Photos By: David Phillipich

By: Corey McComb

It’s Friday night at the Casbah and Seattle’s indie-folk legend Damien Jurado is here promoting his new album, Visions Of Us On The Land.

Released earlier this year, it’s the final installment of his Maraqopa album trilogy, in which Jurado left behind acoustic ballads for mythical storytelling and textured psychedelic rock.

Produced by Richard Swift and recorded up in the Oregon mountains, the trilogy began with 2012’s Maraqopa and was followed up with 2014’s Brother and Sisters of the Eternal Son. The highly conceptualized albums are based off a dream Jurado had where an unnamed character embarks on an existential odyssey after surviving a car crash, and wanders into a fictitious commune. The spiritual journey culminates with Visions as the character leaves the commune with a female companion. Jurado says, “It’s about a guy who disappears on a search, if you will, for himself and never goes home.

While his cult following may be looking forward to old favorites from a prolific discography that spans 20 years, Jurado is here tonight to unravel the saga of Maraqopa.

Ben Abraham, Australian crooner and Secretly Canadian label mate to Jurado, opens the show with warm melodies and a humble stage presence. As he finishes, a crowded back patio barely notices Jurado sneak onto the stage. He immediately sits down on the stool already waiting for him and summons the crowd in with the opening chords of “Silver Timothy”; the starting point of his character’s journey.

With his full band, The Heavy Light, around him, Jurado squints forward almost absently. His fingers curl up on a acoustic guitar and start the folkloric finger picking of “Magic Number”. A tapestry of eeriness is sent out by the keyboardist/sound engineer sitting next to him. Jurado howls through an echo chambered voice, “It’s my turn to confuse.”

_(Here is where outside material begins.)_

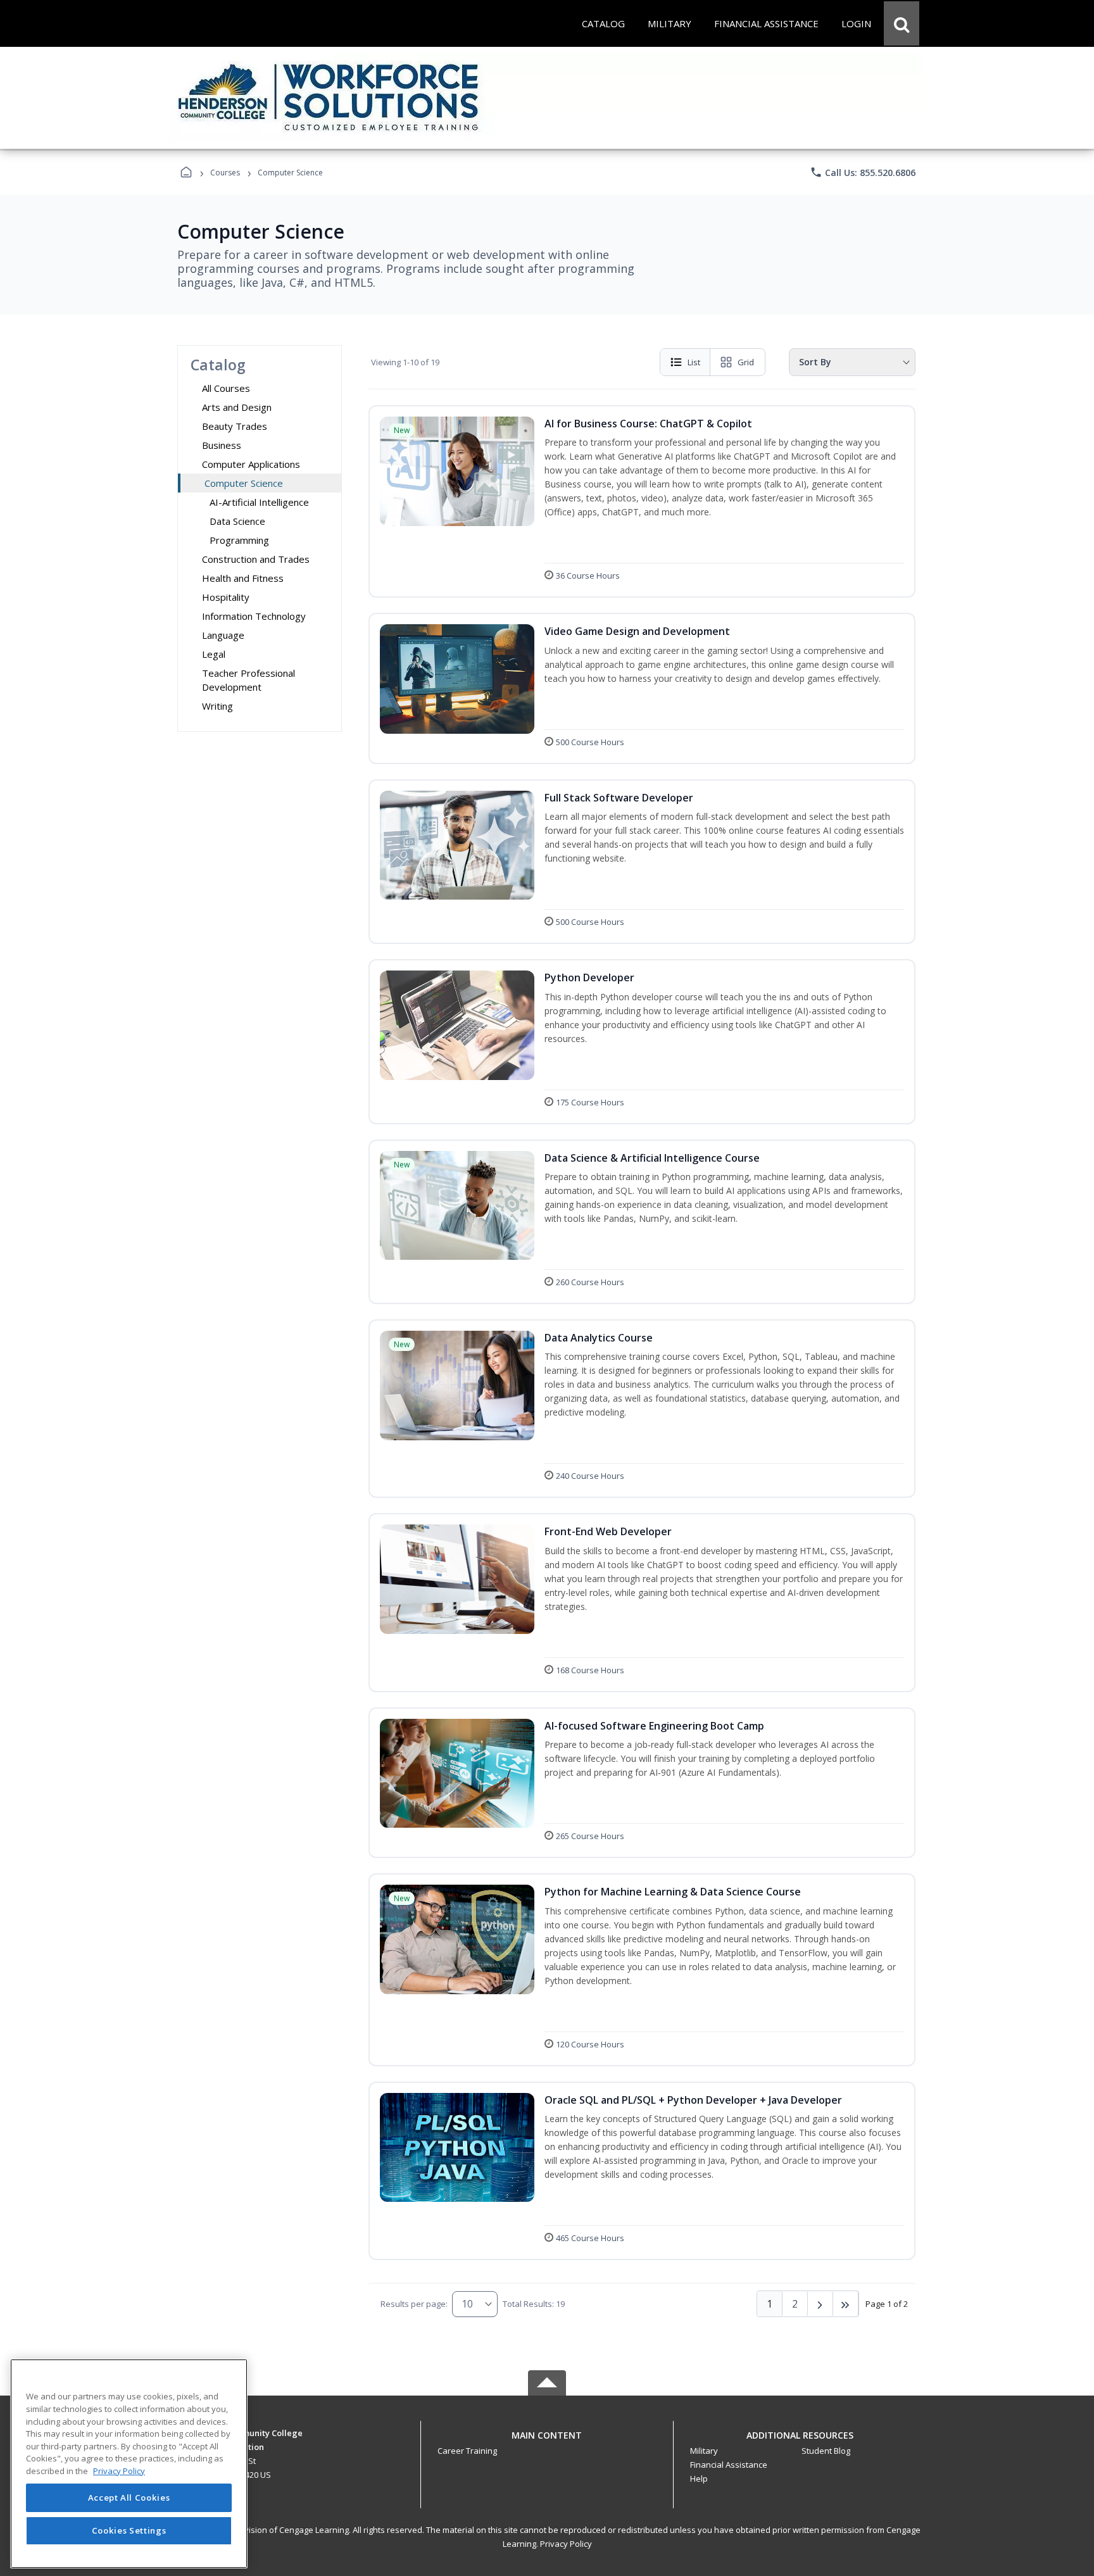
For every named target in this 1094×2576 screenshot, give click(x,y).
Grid (746, 362)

Jurado’s hymns ring out in an esoteric purgatory somewhere between haunting and humming. He narrates with a wandering ghostliness on Visions first two singles, “Exit 33” and “QACHINA”, as the band meets him at the rural intersections of myth, self-actualization, and dream-weaving instrumentation. 

The guitarist to his right wields psychedelic riffs with the same rawness heard on the album, while eccentric drum fills hit with the power and vibration of falling timber. By the time “TAQOMA” is played, the Casbah’s landscape has become an Oregon forrest. Distorted basslines shovel into the ground and turn over soil. 

The pages of Jurado’s odyssey continue to turn with the rhythmic funk of “Walrus”, a song about escaping the commune, before leading into Maraqopa’s opener “Nothing is the News”. The pace is slowed and the night is ended with “Working Titles“.

Through a cinematic performance of hypnotic words and wailing walls of sound, Jurado and The Heavy Light put us all in the story tonight.

Floating in his geodesic eyes, the crowd is still rapt. He is still on his stool.